Exercise objective:
Pictures excluded, retype the lines from the one containing "Open the View menu" through the last line of the data below, both included.

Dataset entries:
+++

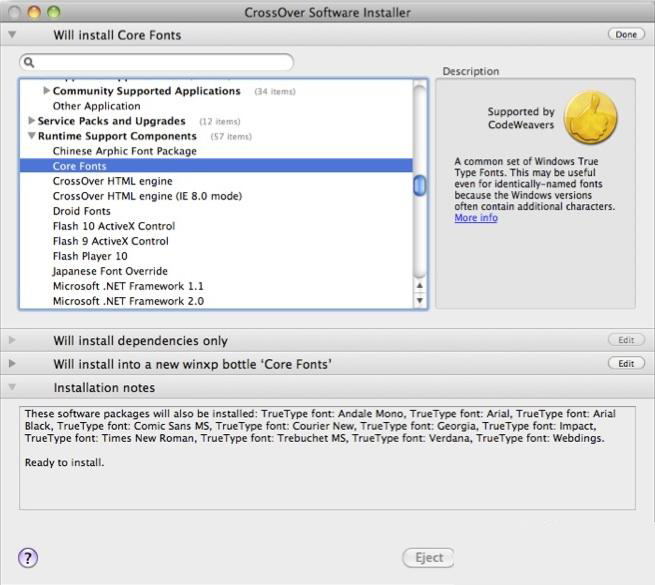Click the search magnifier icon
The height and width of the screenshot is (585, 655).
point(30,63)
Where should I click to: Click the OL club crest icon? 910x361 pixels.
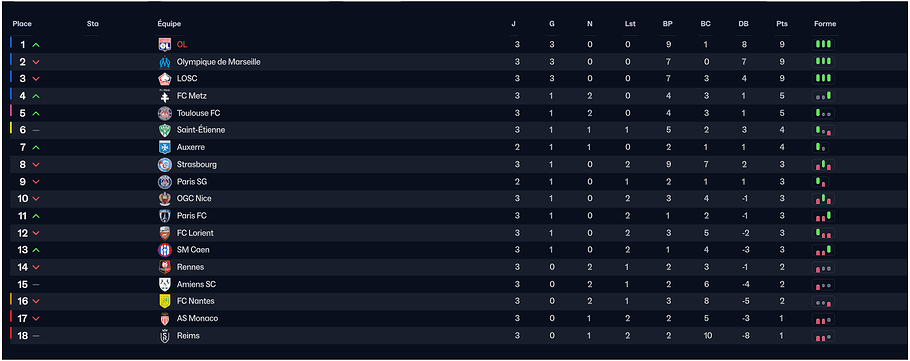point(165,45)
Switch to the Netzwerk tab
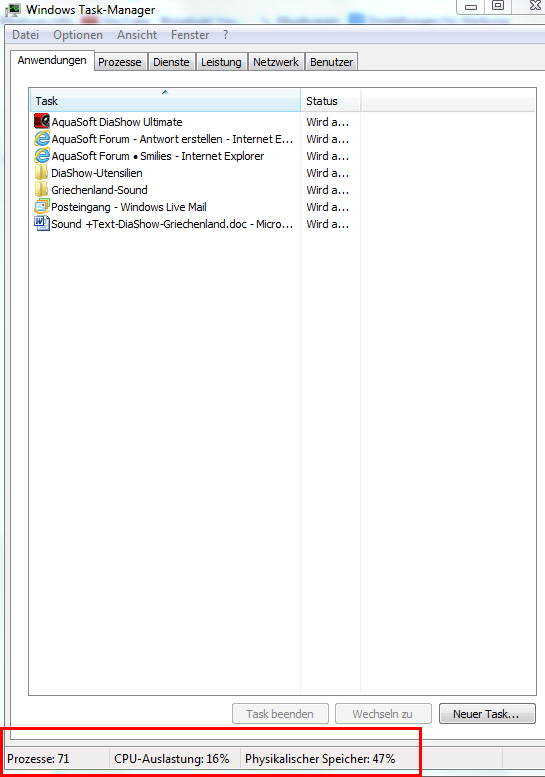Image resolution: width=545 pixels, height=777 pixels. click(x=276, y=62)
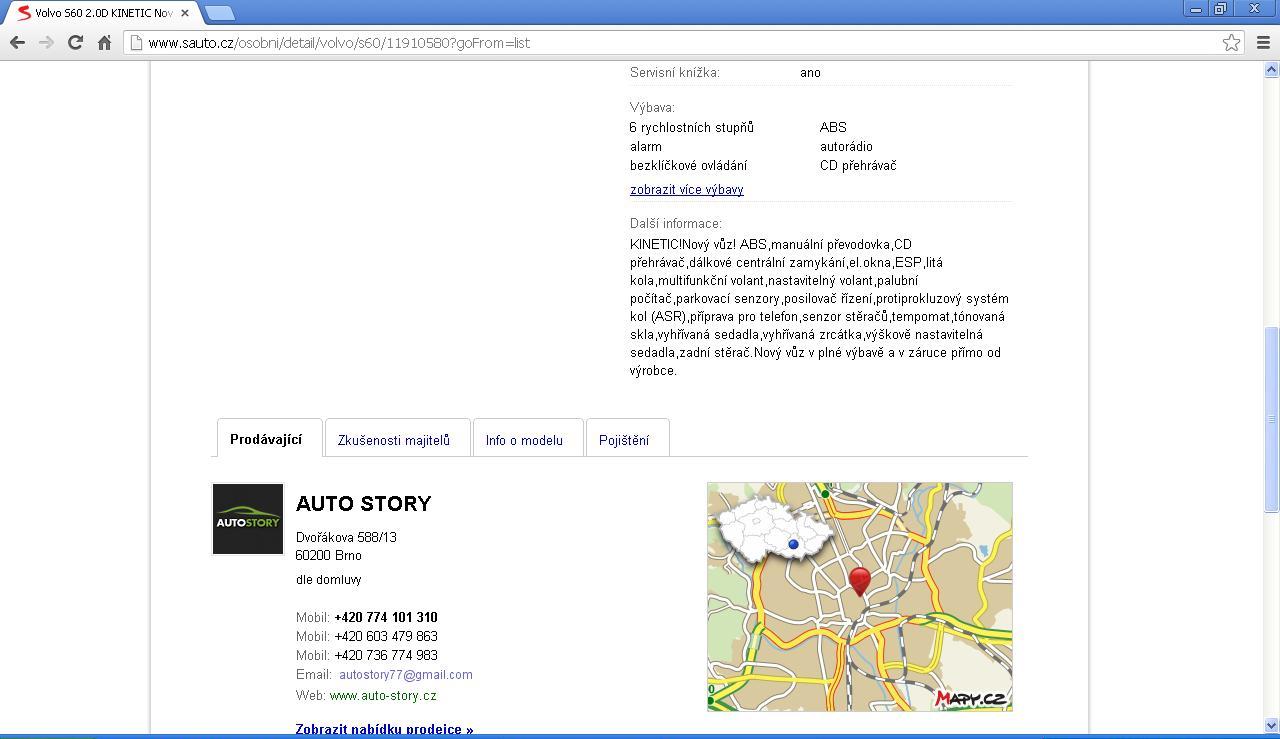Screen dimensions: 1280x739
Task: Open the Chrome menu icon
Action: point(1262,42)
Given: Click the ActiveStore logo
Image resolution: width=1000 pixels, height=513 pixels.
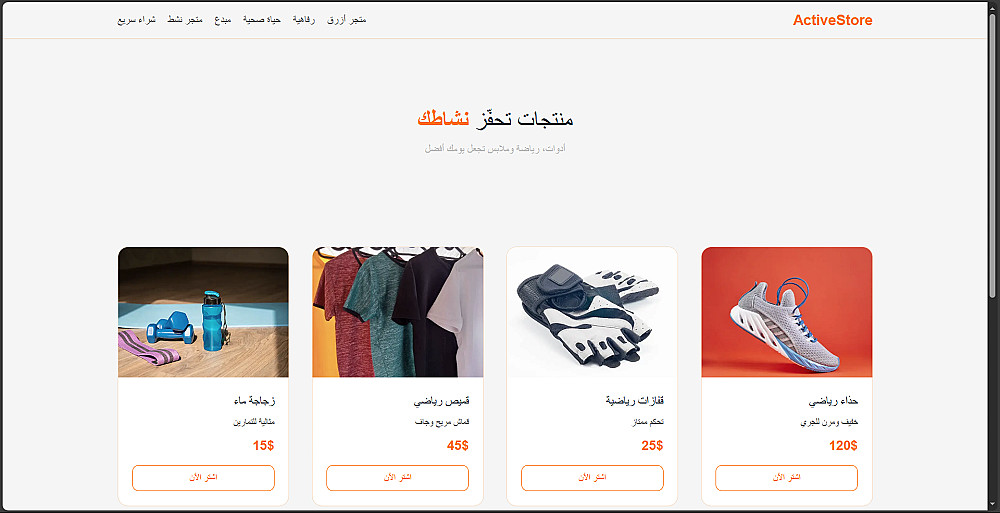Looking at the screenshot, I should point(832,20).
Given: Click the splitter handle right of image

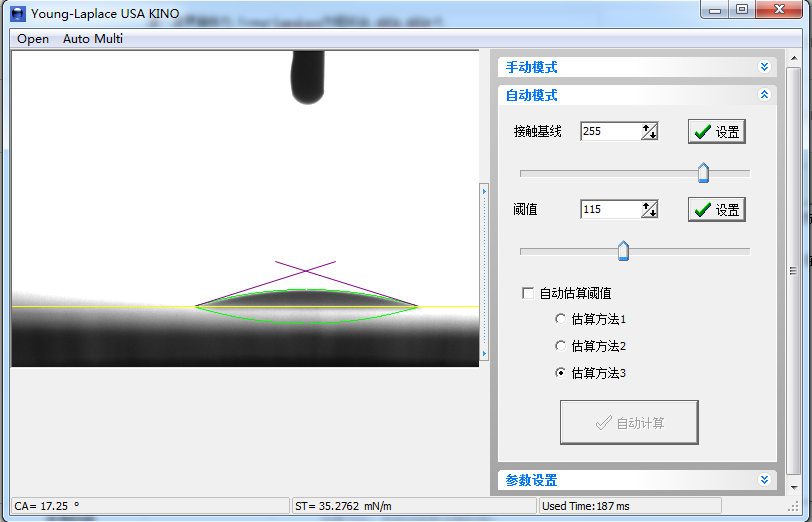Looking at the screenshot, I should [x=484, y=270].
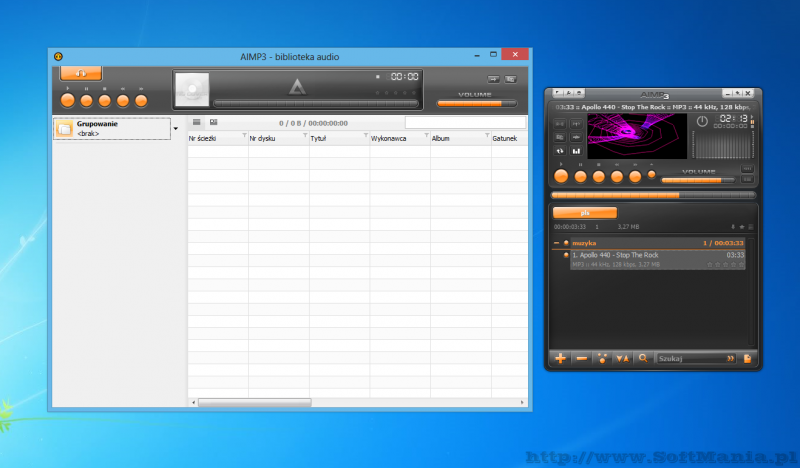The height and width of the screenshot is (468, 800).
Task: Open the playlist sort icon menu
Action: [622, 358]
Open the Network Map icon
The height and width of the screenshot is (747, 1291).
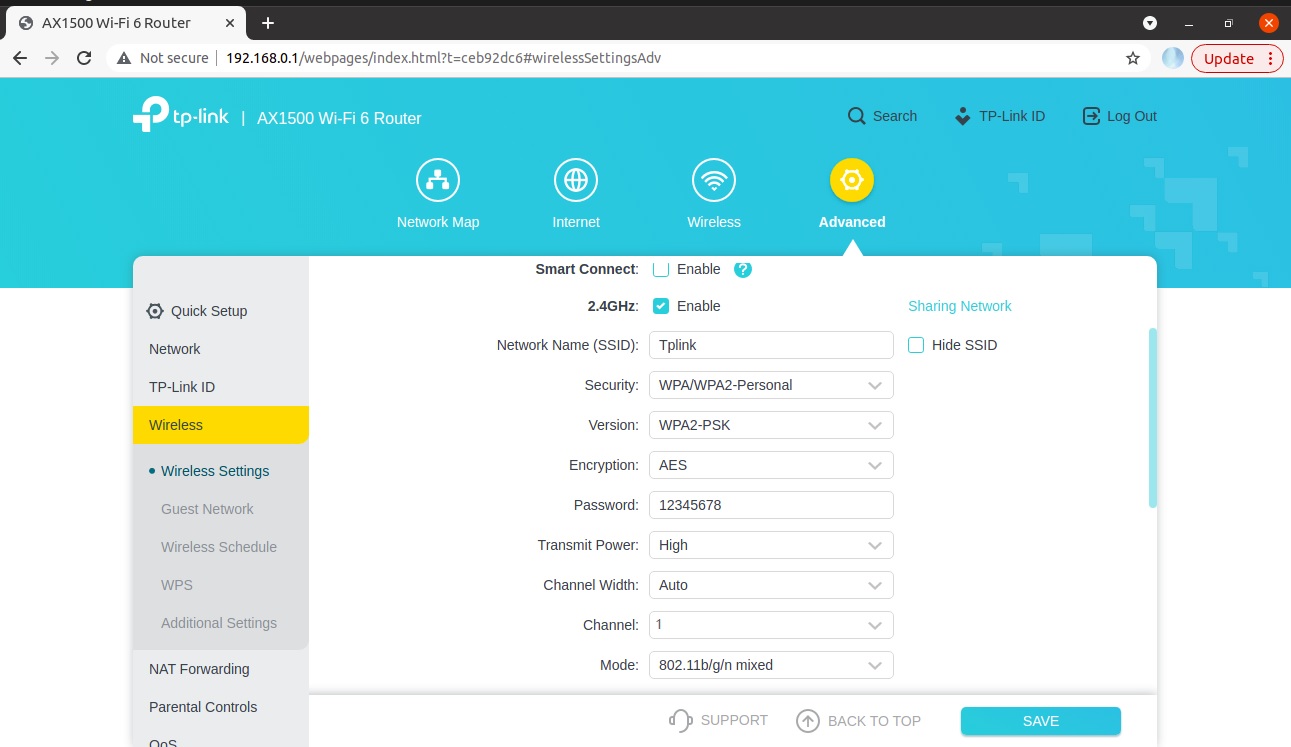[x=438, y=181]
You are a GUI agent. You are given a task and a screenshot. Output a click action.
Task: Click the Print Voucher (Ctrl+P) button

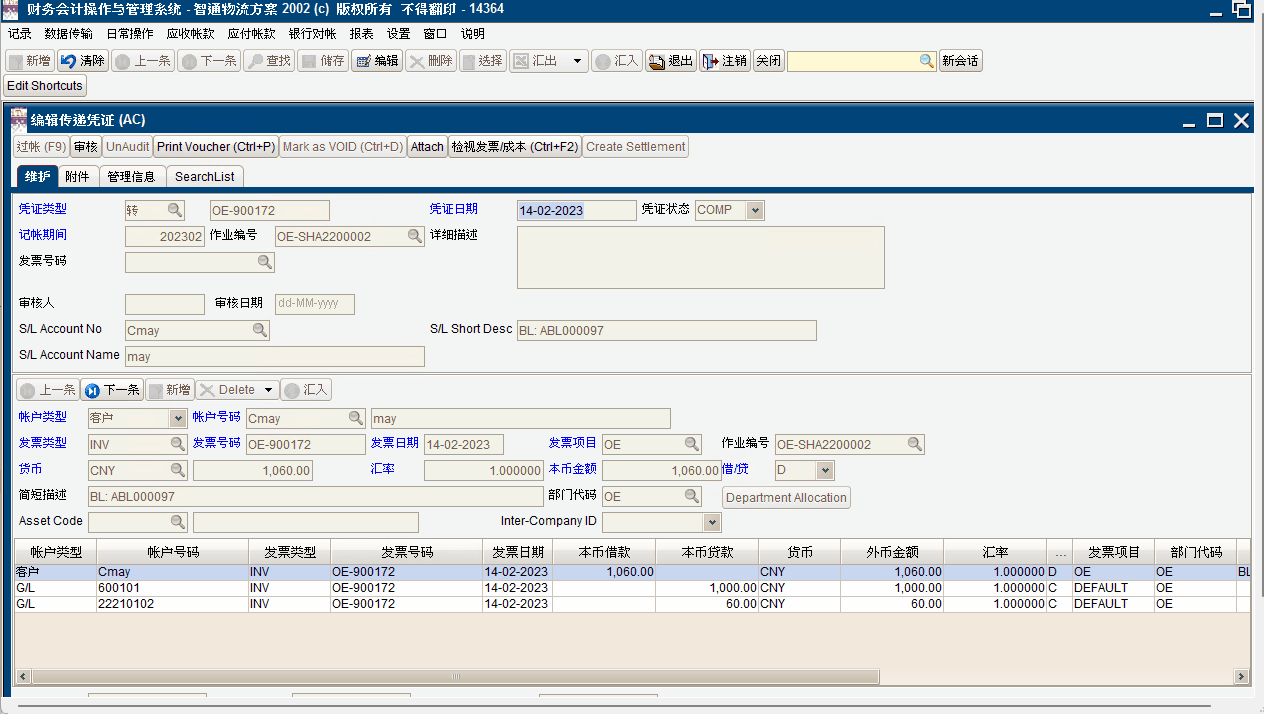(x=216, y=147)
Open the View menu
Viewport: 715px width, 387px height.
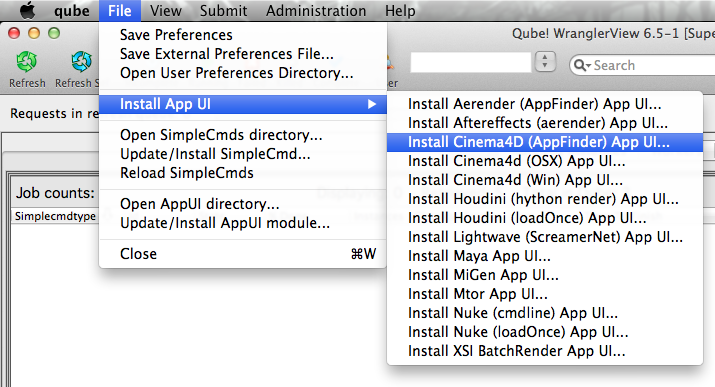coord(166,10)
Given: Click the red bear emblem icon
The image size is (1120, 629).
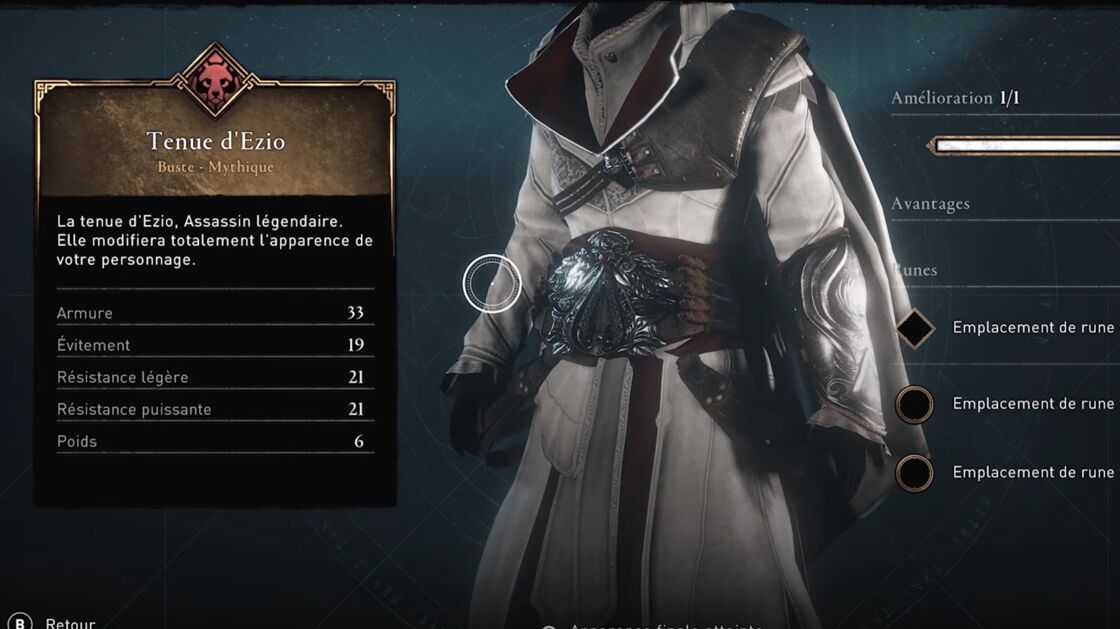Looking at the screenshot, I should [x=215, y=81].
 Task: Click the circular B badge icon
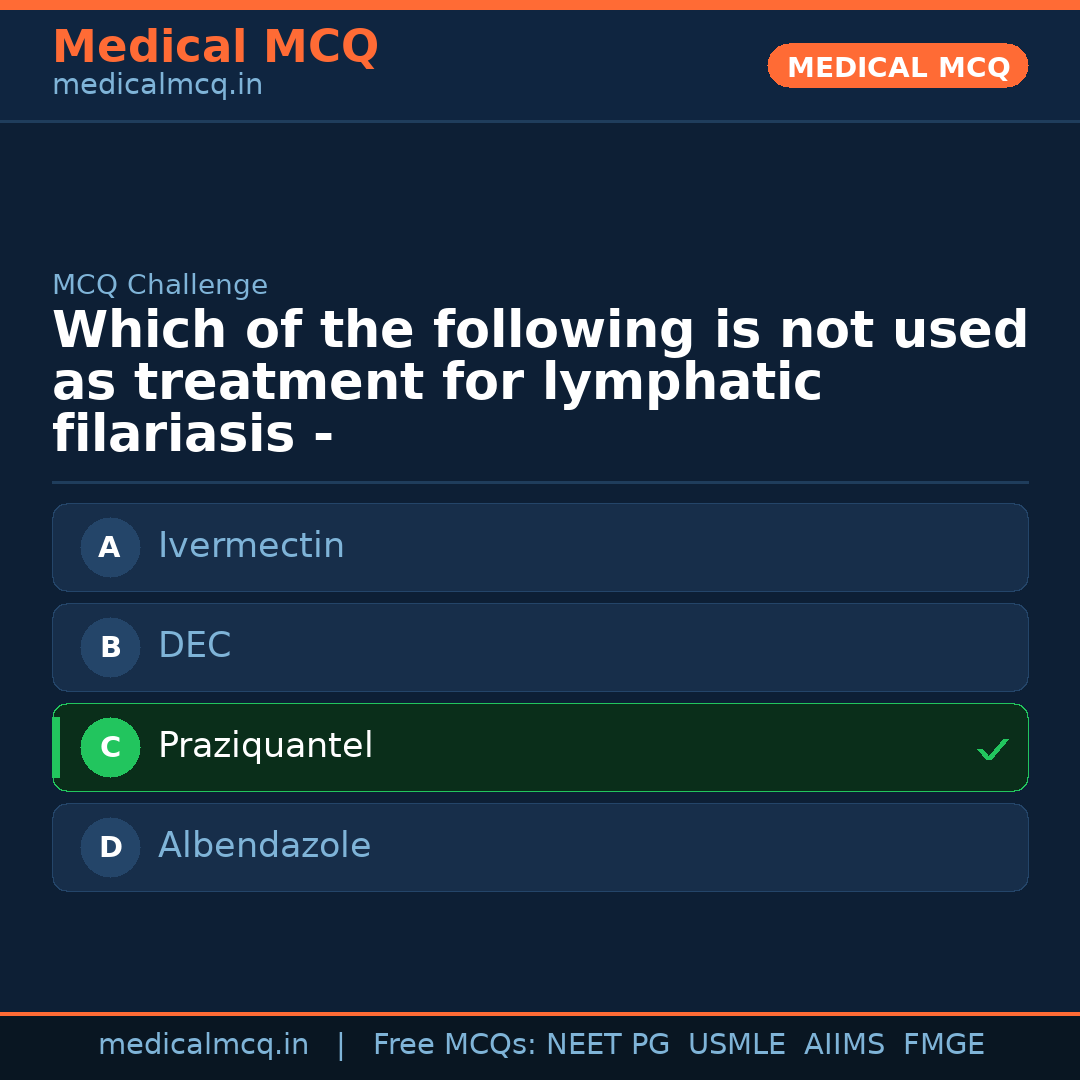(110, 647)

+++

Expected output:
Open the View menu
Viewport: 715px width, 387px height.
coord(166,10)
Given: Click the red bear emblem icon
The image size is (1120, 629).
Looking at the screenshot, I should [x=215, y=81].
 Task: Click the circular B badge icon
(110, 647)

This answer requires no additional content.